Keeping score: One for The One
It’s funny when you read a study that confirms what you already know. A recent study by AP-NORC (Associated Press - National Opinion Research Center, located at the University of Chicago) of adults1 says that close to 90% of the people surveyed “have little or no trust in religious or spiritual leaders and 75% have hardly any confidence in organized religion in general”.
However, we are comfortable with being ‘spiritual’ as long as it’s separate from being religious. In the survey, “68% cite their dislike of organized religion as an important reason for why they don’t consider themselves religious”.

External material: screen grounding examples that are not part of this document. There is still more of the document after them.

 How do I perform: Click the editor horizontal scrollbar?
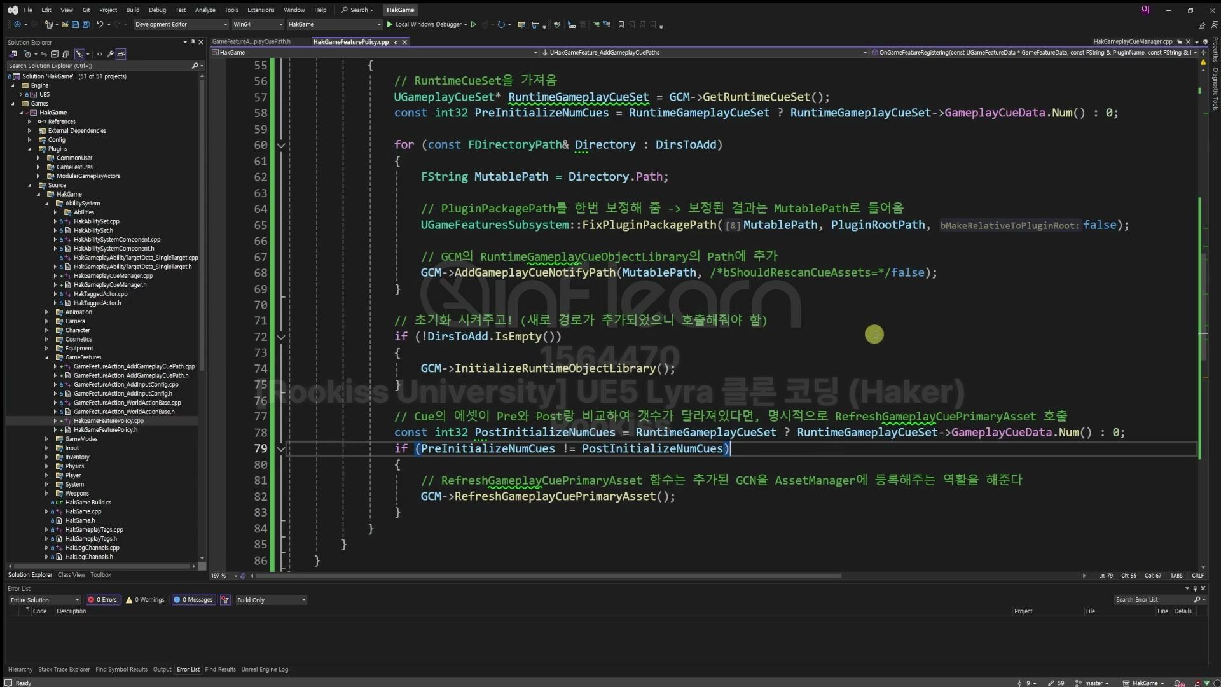(x=547, y=576)

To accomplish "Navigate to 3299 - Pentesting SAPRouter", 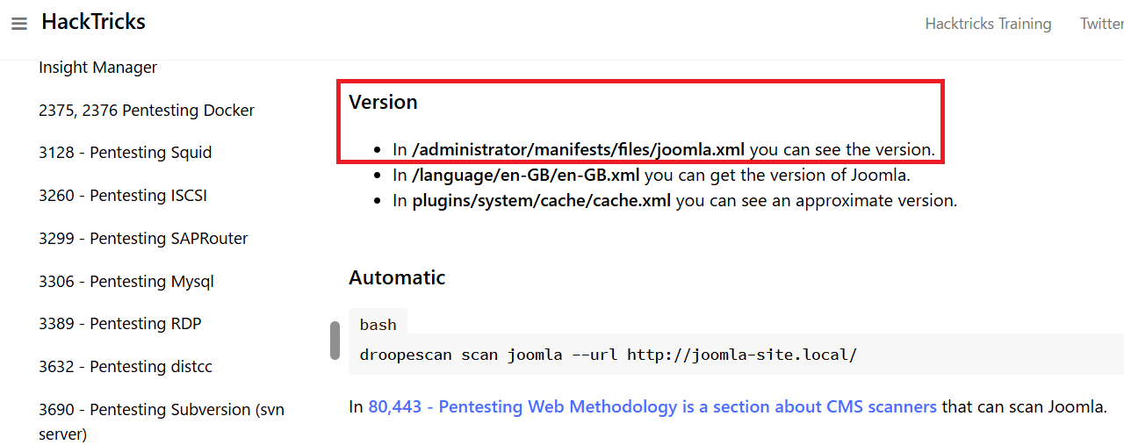I will (143, 239).
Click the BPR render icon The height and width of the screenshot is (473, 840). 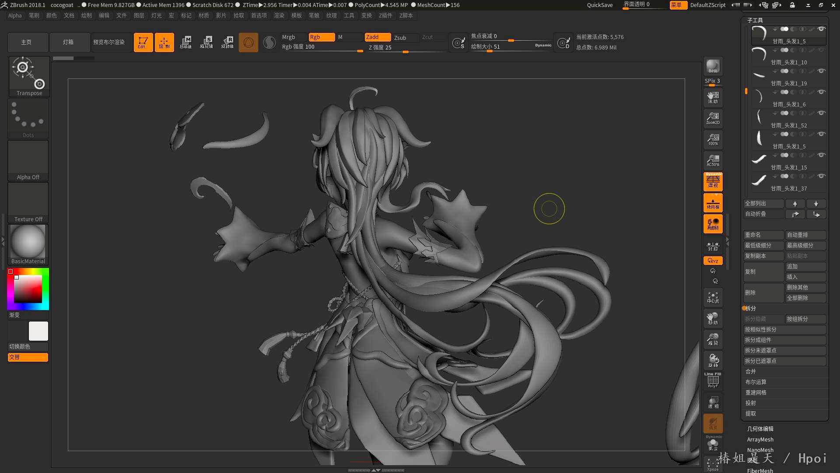713,66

This is where we find ourselves. And it’s not as if helpful books haven’t been written on the subject2 but not much has changed in all these years since I’ve felt that the Judaism I grew up with isn’t working for me. I wrote about these issues many years before in blogs about the Jewish community.
But, get this:
More than 4 in 10 adults with no religious affiliation believe in God or a high power, and two-thirds agree there are some things that can’t be explained by science or natural cause.
Score One for The One.
That which we can’t explain….we somehow know on a deeper level. It’s just that there’s too much noise in our everyday lives, and we need to be coaxed out of our grind and into a new and different kind of perception.
It can happen.
a study conducted in May with over 1,600 adults ages 18+ nationwide
see Ron Wolfson, Relational Judaism; Arthur Green, Radical Judaism.